The Sunday Times reported former Daily Mail editor Paul Dacre is the prime minister's choice to become chairman of Ofcom, which oversees both commercial broadcasting and regulatory areas of the BBC, while Lord Moore, the former editor of the Daily Telegraph, has been asked to be chairman of the BBC. He emphasized that "everyone is getting a little bit ahead of themselves" and that the government would shortly be starting the recruitment process for both roles.

"I'm not going to get drawn into conversations about each of the candidates, clearly there are strengths to both", Dowden told Sky News.

Dowden's remarks came after the United Kingdom weekend papers were filled with speculation over who will lead the British Broadcasting Corp. and Ofcom.

Charles Moore and Paul Dacre have reportedly been identified as the UK Conservative government's picks to be chairman of the BBC and Ofcom respectively.

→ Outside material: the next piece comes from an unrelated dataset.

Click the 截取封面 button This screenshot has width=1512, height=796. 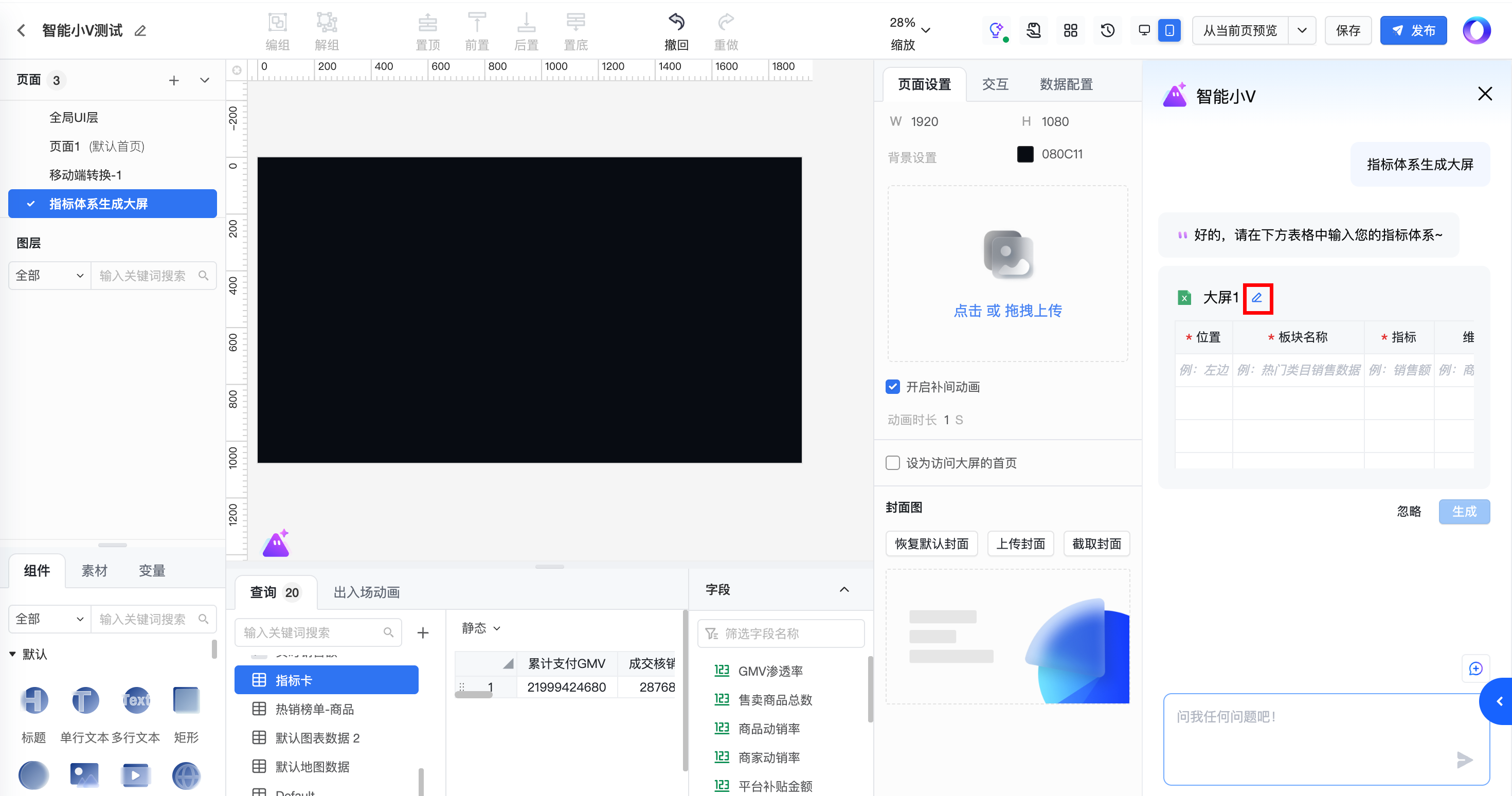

But Labour criticised the government following the reports of the pair's pending appointments.

Shadow culture secretary Jo Stevens said: "The whole idea of announcing appointments before a process has actually taken place is a bit unusual". "They should be impartial, and specifically trailing these appointments is quite worrying". He insisted that the government wanted "strong, credible people" to "hold the BBC to account" as well as broadcast regulator Ofcom.

He said the next chairman must enforce "genuine impartiality" at the BBC, keep up with "enormous technological changes" and "ensure the BBC represents the whole of the United Kingdom, not just a narrow metropolitan outlook".